Campion's other notable films include Sweetie, Holy Smoke, In the Cut and Bright Star, about the relationship between the 19th century Romantic poet John Keats and his young neighbour, Fanny Brawne. She also created, co-wrote and directed the TV series Top of the Lake, starring Elizabeth Moss. 

Campion spoke to Eleanor Wachtel in 2009 when her film Bright Star was screened at the Toronto International Film Festival. Here is some of what Campion had to say.

A woman's place in the world

"The idea for The Piano came from many different sources. One of the most powerful things for me was a love of the New Zealand landscape and the love of the Bronte sisters' novels. I felt a real kinship with the Bronte sisters, their moors and Wuthering Heights, which is a book I've always loved. It's a gothic romantic story, which I think The Piano is as well, but recreated on the other end of the earth with a different landscape. 

"The character of Ada is a great gothic heroine. In my story of her, she had a child out of wedlock and that made her a pariah in English society. The only hope for her was to be married off in the colonies. Her not speaking was the protest against the society she came from — a kind of not wanting to have anything to do with it, and to live in a private world of her own invention. 

The character of Ada is a great gothic heroine.

"That's a straightforward metaphor for women's place in the world. Women live in a world where the power is owned by men — and their fates and choices are decided by men.

"But at the same time, women have a mystery and a fascination which cannot be quite tamed or owned."

English poet John Keats was prominent in the second generation of Romantic poets along with Lord Byron and Percy Bysshe Shelley. (Hulton Archive/Getty Images)

Caring about Keats

"In Bright Star, Fanny Brawne and John Keats quite clearly teased each other a lot to begin with. Fanny had no interest in his poetry. She preferred trumpery novels, and she preferred Lord Byron as a poet. 

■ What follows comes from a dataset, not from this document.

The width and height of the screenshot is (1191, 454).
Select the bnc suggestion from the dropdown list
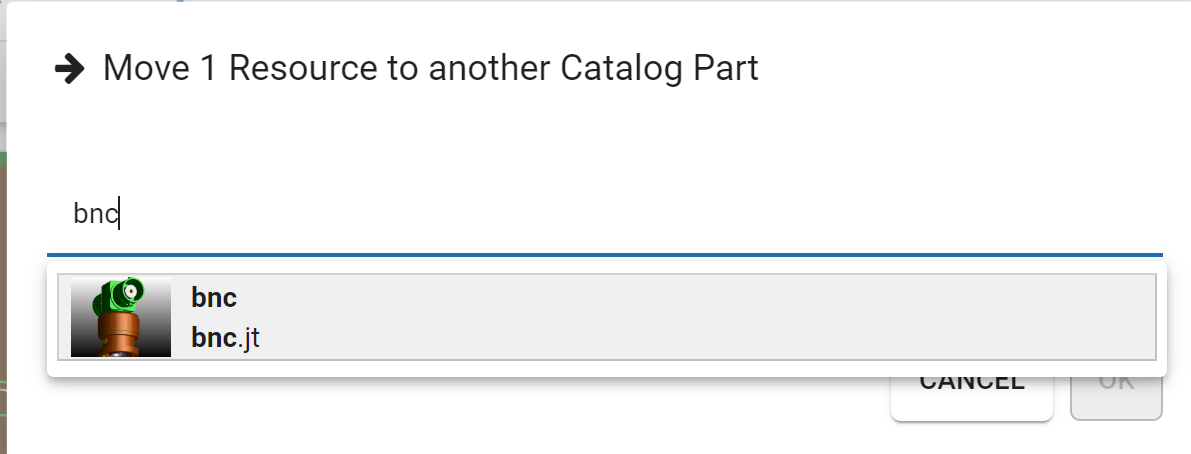[607, 317]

"My fantasy is that she felt for Keats' honesty — someone who speaks to you almost ruthlessly is very exciting. People get the sense of Keats, probably very unfairly, as being sort of sweet. He was not sweet. He was very straight speaking — and he hated romance. 

My fantasy is that she felt for Keats' honesty — someone who speaks to you almost ruthlessly is very exciting.

"He sometimes said he felt like laughing out loud when his friends would extol the virtues of their girlfriends, who seemed to him to have no virtues whatsoever. And then of course he fell for Fanny, very hard, and had to deal with all the illogical affections of the heart."

Poet John Keats (Ben Whishaw, left) and neighbour Fanny Brawne (Abbie Cornish) fall in love in Jane Campion's Bright Star. (ATV Films)

The consuming monomania of art

"Art saved my life. When I first discovered filmmaking, it was a way of being free. Through the voice of my characters and the stories I told, I felt I could be wild in a way I didn't feel I could be in the world. 

"I had previously found a narrow identity for myself as a personality. In a way, my work has liberated me. I could do without it now — I don't really have to do it — but I feel it's a joy.

Art saved my life. When I first discovered filmmaking, it was a way of being free.

 

"I'm free enough now to just be, but it really did save me and give me my life as a young person."

Jane Campion's comments have been edited for length and clarity.